- [Data to use]
_ _ _ _ _
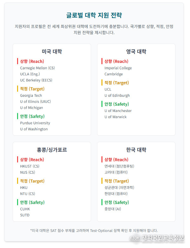
Task: Click Georgia Tech in US targets
Action: tap(31, 96)
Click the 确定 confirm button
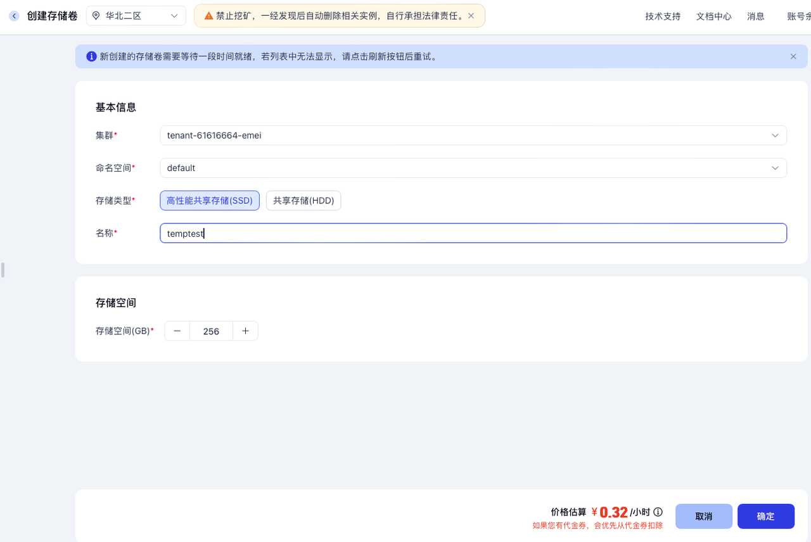Screen dimensions: 811x542 [765, 516]
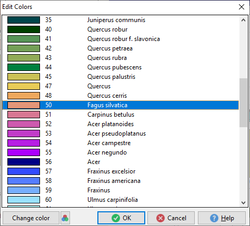The image size is (250, 226).
Task: Click the scrollbar up arrow
Action: coord(243,20)
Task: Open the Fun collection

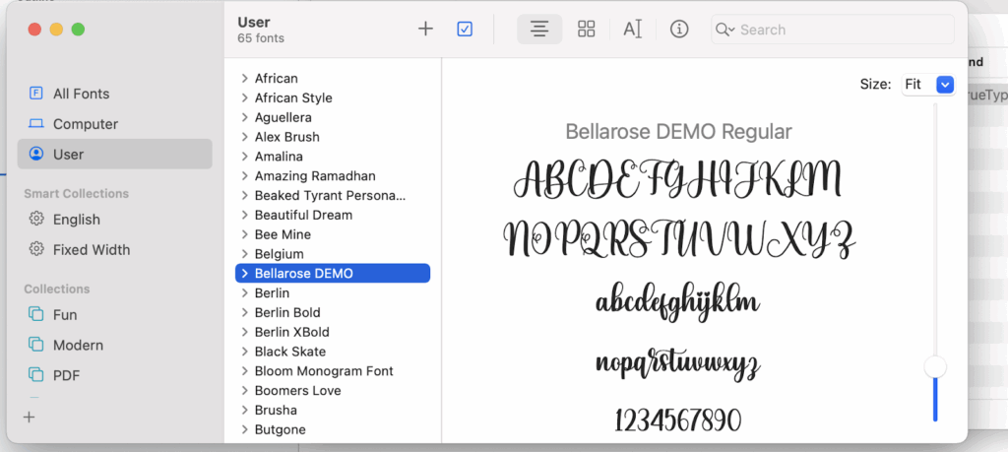Action: tap(65, 315)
_ _ _ _ _
Nothing but the lines from the one containing "Click the 确定 confirm button" through the end of the entries should be written out, exactly and without pictures.

- [Result of the exercise]
Click the 确定 confirm button
Screen dimensions: 811x542 [765, 516]
The image size is (250, 226).
Task: Click the scrollbar up arrow
Action: coord(243,20)
Task: Open the Fun collection

Action: tap(65, 315)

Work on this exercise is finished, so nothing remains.